• **Exercise A**
Condense the paragraph of the passage on fry that begins "We examined the phenotype of strong fry alleles" into a bulleted list that keeps its main findings.
• **Exercise B**
Answer these questions using the passage on fry:
(i) How many hairs per cell did fry clone cells produce on average?
(ii) The loss of which tag marked the clones used to test cell autonomy?
(iii) At what example time after white pupae did the phenotype seem somewhat weaker?
• **Exercise C**
List every figure citation that appears in the passage on fry, in the order it occurs.

• **Selected text**
━━━━━━━━━━━━━━━━
We examined the phenotype of strong fry alleles in mitotic clones in adult wings (Fig. 4, see also Fig. 9). Even small clones induced in all regions of the wing showed a strong phenotype, indicating that fry needs to function in all wing cells. Most fry cells formed a cluster of hairs and we could see examples of hairs that were split distally. On average, the fry clone cells produced 5.7 hairs per cell (a branched hair with two distal ends was counted as two hairs in these experiments), although the cellular phenotype was quite variable and some cells formed more than a dozen hairs. The fry hairs were often almost orthogonal to the wing surface, appearing as dots in the light microscope. A similar phenotype was seen in pharate adults that were homozygous or hemizygous for the fry⁶ allele (Fig. 4C,D). Weaker versions of this phenotype were seen on the wings of fry⁷/fry^x (where x is any of the EMS alleles) flies. Based on the phenotype seen in clones, it appeared quite likely that fry acted cell autonomously, but to test this in a rigorous way we induced clones marked by the loss of the N-Myc epitope tag and examined these in pupal wings that were also stained to show the actin cytoskeleton. In all cases, only clone cells showed a mutant phenotype confirming that fry acted cell autonomously in all regions of the wing (Fig. 4B). We also examined the wings of fry⁶ homozygous flies and found that late in hair development (>36 hours after white pupae) the phenotype resembled that seen in adult wings (Fig. 4D). At earlier times (e.g. 33 hours after white pupae) the phenotype seemed somewhat weaker, suggesting that the hair splitting occurred progressively throughout hair morphogenesis. This is similar to what we had seen previously in trc (Geng et al., 2000). Compelling evidence for the phenotype getting more severe as development proceeded was obtained for arista laterals, as described in some depth below. It is worth noting that fry hairs stained as strongly for F-actin, as did wild-type hairs.
━━━━━━━━━━━━━━━━
Dataset entries
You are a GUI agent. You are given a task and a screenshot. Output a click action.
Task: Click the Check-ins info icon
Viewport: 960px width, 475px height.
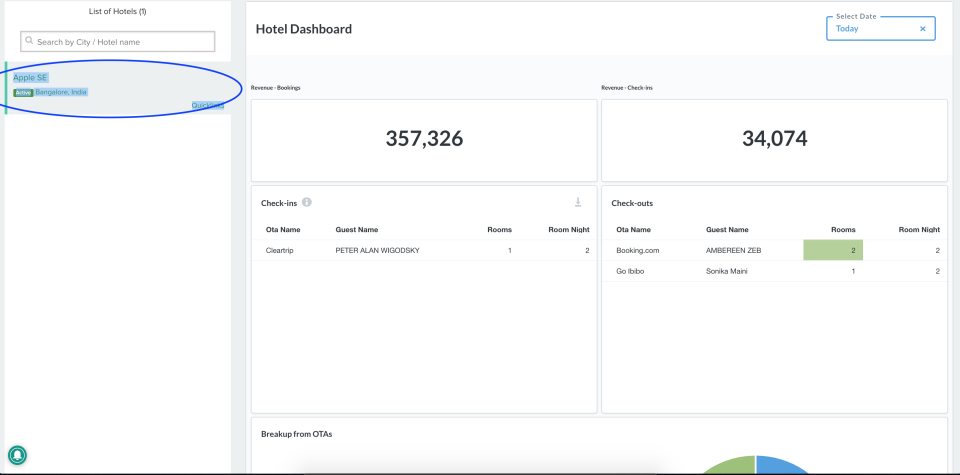tap(307, 202)
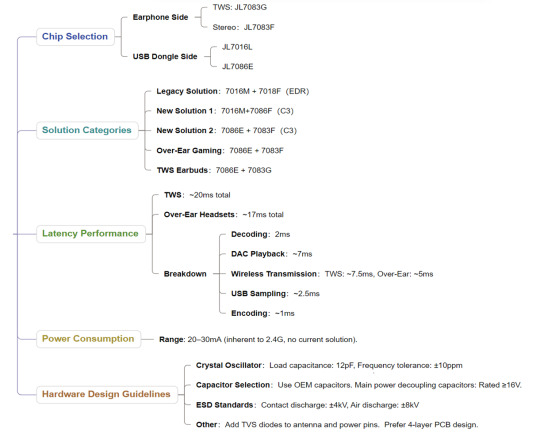
Task: Click New Solution 1 entry
Action: coord(225,111)
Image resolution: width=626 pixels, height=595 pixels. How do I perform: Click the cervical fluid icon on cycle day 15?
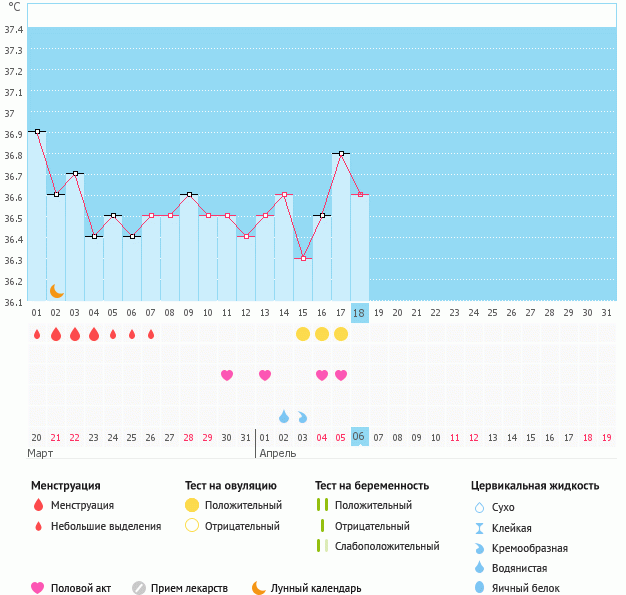pyautogui.click(x=303, y=416)
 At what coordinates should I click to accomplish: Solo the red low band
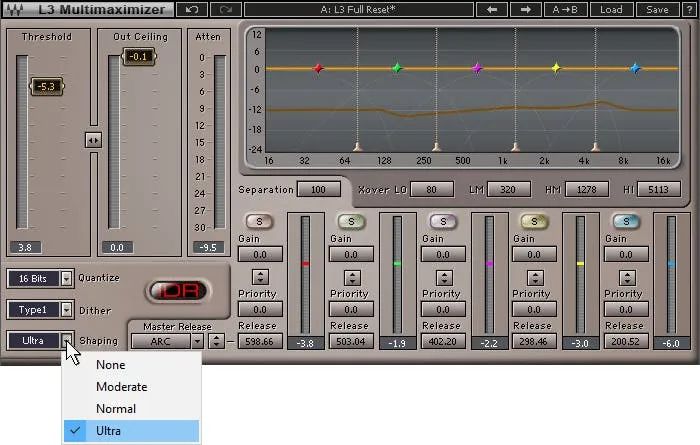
━━━━━━━━━━━━━━━━
• **Exercise solution A**
- Strong fry alleles were studied in mitotic clones in adult wings. Even small clones in every wing region showed a strong phenotype, so fry must function in all wing cells.
- Most mutant cells formed a cluster of hairs, and some hairs were split distally. The average was 5.7 hairs per cell, though the number varied and some cells made more than a dozen.
- The hairs often stood almost orthogonal to the wing surface and looked like dots under the light microscope.
- Pharate adults homozygous or hemizygous for fry⁶ showed a similar phenotype. fry⁷/fry^x flies showed weaker versions.
- Clones marked by loss of the N-Myc epitope tag in pupal wings showed the mutant phenotype only in clone cells. This confirmed that fry acts cell autonomously in all wing regions.
- In fry⁶ homozygous pupal wings, the phenotype at more than 36 hours after white pupae resembled the adult one. At about 33 hours it was weaker, which suggests hair splitting progresses during hair morphogenesis, as previously seen in trc.
- Arista laterals gave strong evidence that the phenotype worsens as development proceeds.
- fry hairs stained as strongly for F-actin as wild-type hairs.

• **Exercise solution B**
(i) 5.7 hairs per cell.
(ii) The N-Myc epitope tag.
(iii) 33 hours after white pupae.

• **Exercise solution C**
- Fig. 4
- Fig. 9
- Fig. 4C,D
- Fig. 4B
- Fig. 4D